First, tag the accounts in the directory so you can identify them as non-user IDs.

Each non-user account needs to be associated with an account owner, someone responsible for securing the system it accesses. Store the owner's identity in the non-user ID's directory entry, so if you go hunting these down later, you know who should be contacted. Remember that owners come and go with employee promotions, turnover, etc., so you might need a department or other organizational tag to go with the employee ID. Group membership can help here. Also, as employees leave, their directory accounts may be deleted, rendering an unknown ID useless - a name is at least someone other people can help you track down.

It may also be helpful to know what machine the accounts are associated with. Keep that information in your directory, too.

If you have a formal request system, where people enter their requirements for requesting the account, the machine, etc., I'd store the request number in the directory entry. But keep in mind that request tracking systems can be changed, and that information associated with tracking numbers issued 5 years ago may no longer be available. I recommend you still keep the owner and machine info on the record, too.

If you don't already have a formal review process for your accounts, consider that when you do implement one, you'll have a big pile of non-user accounts in your directory. This data will help you identify the reviewers (the system owners should review these for appropriateness on a periodic basis.) Consider keeping the review data with the record; you may even want to keep 'last reviewed on/by' information in the directory to provide to auditors.
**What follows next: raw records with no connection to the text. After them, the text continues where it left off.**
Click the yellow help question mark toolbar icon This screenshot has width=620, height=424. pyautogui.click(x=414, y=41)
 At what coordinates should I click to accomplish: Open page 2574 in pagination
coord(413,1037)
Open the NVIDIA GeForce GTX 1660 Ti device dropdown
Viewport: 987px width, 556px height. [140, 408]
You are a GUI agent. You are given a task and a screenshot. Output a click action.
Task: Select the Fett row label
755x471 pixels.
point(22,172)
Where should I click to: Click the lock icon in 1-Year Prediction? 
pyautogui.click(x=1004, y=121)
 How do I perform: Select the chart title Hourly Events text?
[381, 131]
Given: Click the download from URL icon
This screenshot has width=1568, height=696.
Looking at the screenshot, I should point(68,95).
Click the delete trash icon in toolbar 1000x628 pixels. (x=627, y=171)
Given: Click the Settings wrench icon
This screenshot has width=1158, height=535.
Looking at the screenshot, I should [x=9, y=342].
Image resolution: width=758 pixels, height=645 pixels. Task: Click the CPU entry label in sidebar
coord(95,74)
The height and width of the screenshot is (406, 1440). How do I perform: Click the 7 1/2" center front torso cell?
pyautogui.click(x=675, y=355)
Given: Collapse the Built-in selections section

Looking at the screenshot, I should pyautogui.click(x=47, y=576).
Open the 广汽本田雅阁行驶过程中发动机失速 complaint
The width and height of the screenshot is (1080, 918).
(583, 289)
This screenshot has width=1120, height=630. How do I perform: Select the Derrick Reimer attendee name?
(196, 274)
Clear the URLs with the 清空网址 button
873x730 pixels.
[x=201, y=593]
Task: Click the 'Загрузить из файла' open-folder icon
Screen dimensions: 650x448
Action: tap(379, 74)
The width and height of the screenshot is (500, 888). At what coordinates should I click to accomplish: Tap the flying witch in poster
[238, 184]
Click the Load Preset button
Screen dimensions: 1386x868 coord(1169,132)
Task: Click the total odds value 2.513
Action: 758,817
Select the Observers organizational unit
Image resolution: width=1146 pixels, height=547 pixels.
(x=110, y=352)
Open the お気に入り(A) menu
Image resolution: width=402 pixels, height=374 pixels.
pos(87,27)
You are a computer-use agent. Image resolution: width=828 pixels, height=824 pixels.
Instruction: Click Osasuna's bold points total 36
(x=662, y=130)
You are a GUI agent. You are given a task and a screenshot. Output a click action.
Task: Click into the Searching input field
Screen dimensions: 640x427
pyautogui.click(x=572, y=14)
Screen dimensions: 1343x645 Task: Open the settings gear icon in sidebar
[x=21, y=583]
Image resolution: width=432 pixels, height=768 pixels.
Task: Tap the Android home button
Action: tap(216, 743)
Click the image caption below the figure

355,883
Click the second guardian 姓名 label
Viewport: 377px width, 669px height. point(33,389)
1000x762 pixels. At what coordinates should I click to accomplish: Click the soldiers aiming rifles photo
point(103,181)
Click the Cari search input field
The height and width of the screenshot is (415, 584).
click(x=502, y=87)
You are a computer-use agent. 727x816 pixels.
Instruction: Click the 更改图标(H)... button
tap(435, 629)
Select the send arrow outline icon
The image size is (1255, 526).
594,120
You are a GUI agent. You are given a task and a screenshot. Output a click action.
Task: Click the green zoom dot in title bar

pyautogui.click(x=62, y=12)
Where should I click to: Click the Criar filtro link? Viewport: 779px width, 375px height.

The main reason to keep this information is in case of a compromise. During the response phase, you need to be able to rapidly identify the people associated with the account so you can change the passwords, scan the systems, and track them down quickly, with a minimum of effort. Keep in mind that you may need to do this activity without alerting the system owners, at least while the investigation is active. You may also need to provide review information to investigators. It's a sad reality that the compromise may originate from an internal source.

To answer the rest of your question, you should generate a lengthy password, using a cryptographically strong password generator (not javascript's random()). If you can assign these accounts and passwords without involving humans, using a password management tool, that's even better. There are commercial systems that tie into ldap servers to do much of this (since you're an Oracle shop, you should check with your account rep because they sell such a system.)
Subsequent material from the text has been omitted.